Thanks to a foundation grant a research scientist was hired for technical advice. The scientist and the conservator began to investigate drying methods. They focused on three:
a. Thaw the books naturally. (Pull the binding, wash to remove mud and stains, deacidify, dry, collate and store until the pages could be microfilmed).
b. Dry with a commercial dielectric drier. (The frozen book is placed between two electrode plates and electrical energy is shot through it. But it was soon found that the wet corers had to be removed because they made drying of the brook difficult, All metal objects, clips and staples, had to be removed to prevent arcing. Otherwise, the paper could be charred and burned. Since it was unknown what damage was being done to the paper, the valuable books were only thawed by this method but not dried).

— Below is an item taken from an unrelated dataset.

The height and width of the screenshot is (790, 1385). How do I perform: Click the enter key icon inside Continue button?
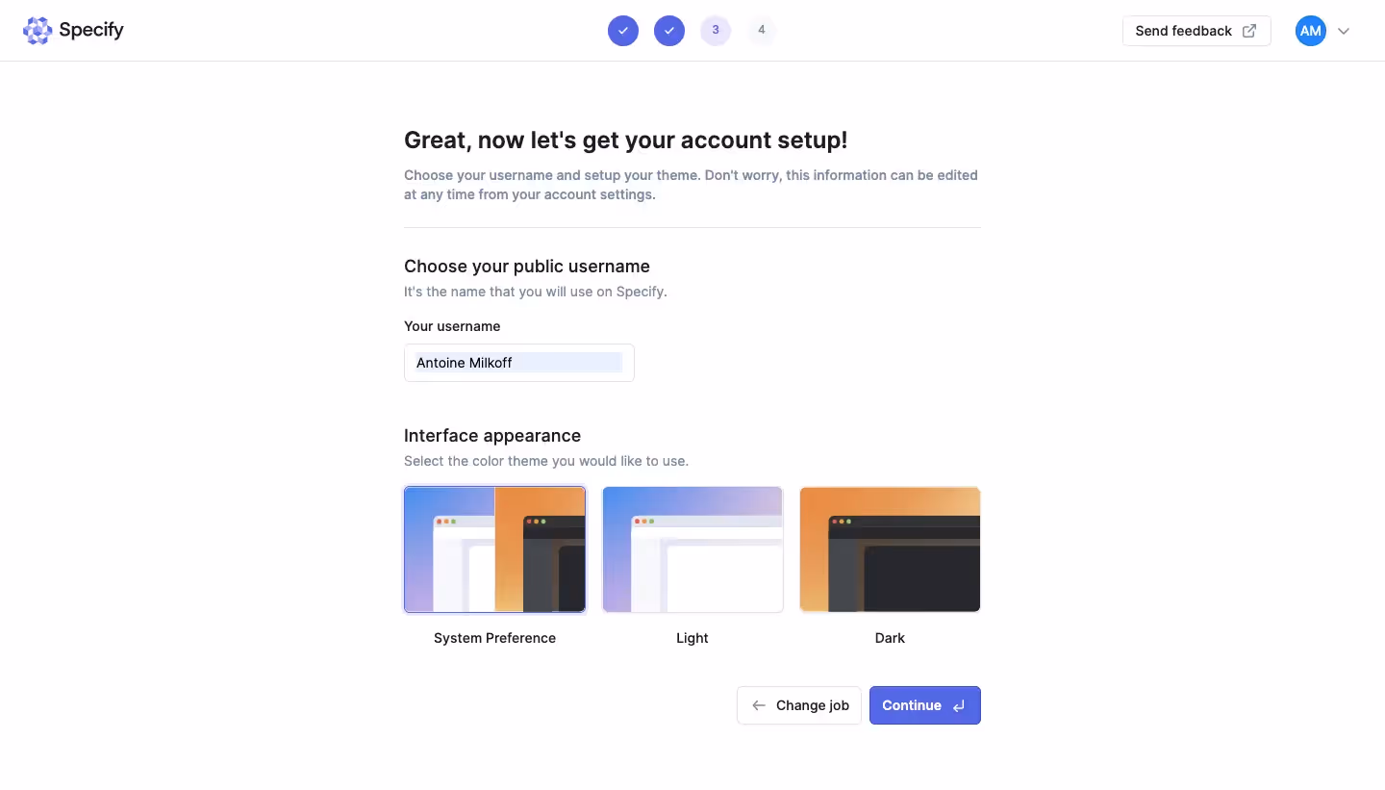coord(958,705)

c. Vacuum freeze-dry. (This technique was considered even though for the situation at hand it did not seem very practical. There were no vacuum chambers in the vicinity; it was not knows what would happen if this technique wee used of the large proportion of books printed on coated stock).
By the time the first year ended about 3000 books and boxes of files had been dried, cleaned, and made ready for microfilming. Also, the staff scientist had researched the chemistry of coated stock and run tests on wet books printed on coated paper in order to find why such books turn to solid blocks on drying. The scientist also established the parameters which could be used in the freeze-dry process (30).

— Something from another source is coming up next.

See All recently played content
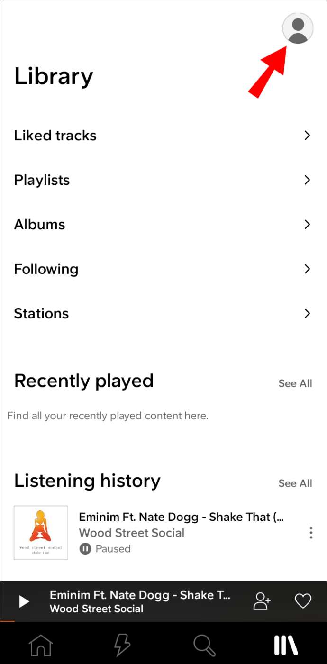The height and width of the screenshot is (664, 327). pos(295,383)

It was decided to use the vacuum chambers located at Valley Forge, Pennsylvania, operated by the General Electric Company. Using the parameters established by the staff scientist for coated stock, the remaining frozen volumes were subjected to a process that took nine days to complete. At the end of that time 125 books had a condition that ranged from damp to wet. But 95 percent of the coated stock was saved, possibly marking the first time such success had been achieved. The five percent loss was due to text block solidification before the books had been put in the chamber for freeze-drying.
By December 1974 the restoration mission was over; some 6500 books had been dried and cleaned together with 30 cartons of documents and files.
9.1.2 Charles Klein library fire, Philadelphia, Pennsylvania, July 25, 1972.
The Charles Klein Law Library, located on the campus of Temple University in Philadelphia, was built originally in 1891 as a synagogue. The three story and basement building was taken over in 1953 by the University and renovated for use as a law library. The library held a 400,000 volume collection that included rare books on English and American law and documents that belonged to Benjamin Franklin. On July 25, 1972, a fire broke out on the third floor of the building, the cause was later thought to be of electrical origin, which resulted in its destruction along with a heavy loss of the library collection. The building had water-type extinguishers. There was no automatic sprinkler system installed; the manual fire alarm system was for alerting personnel in the building.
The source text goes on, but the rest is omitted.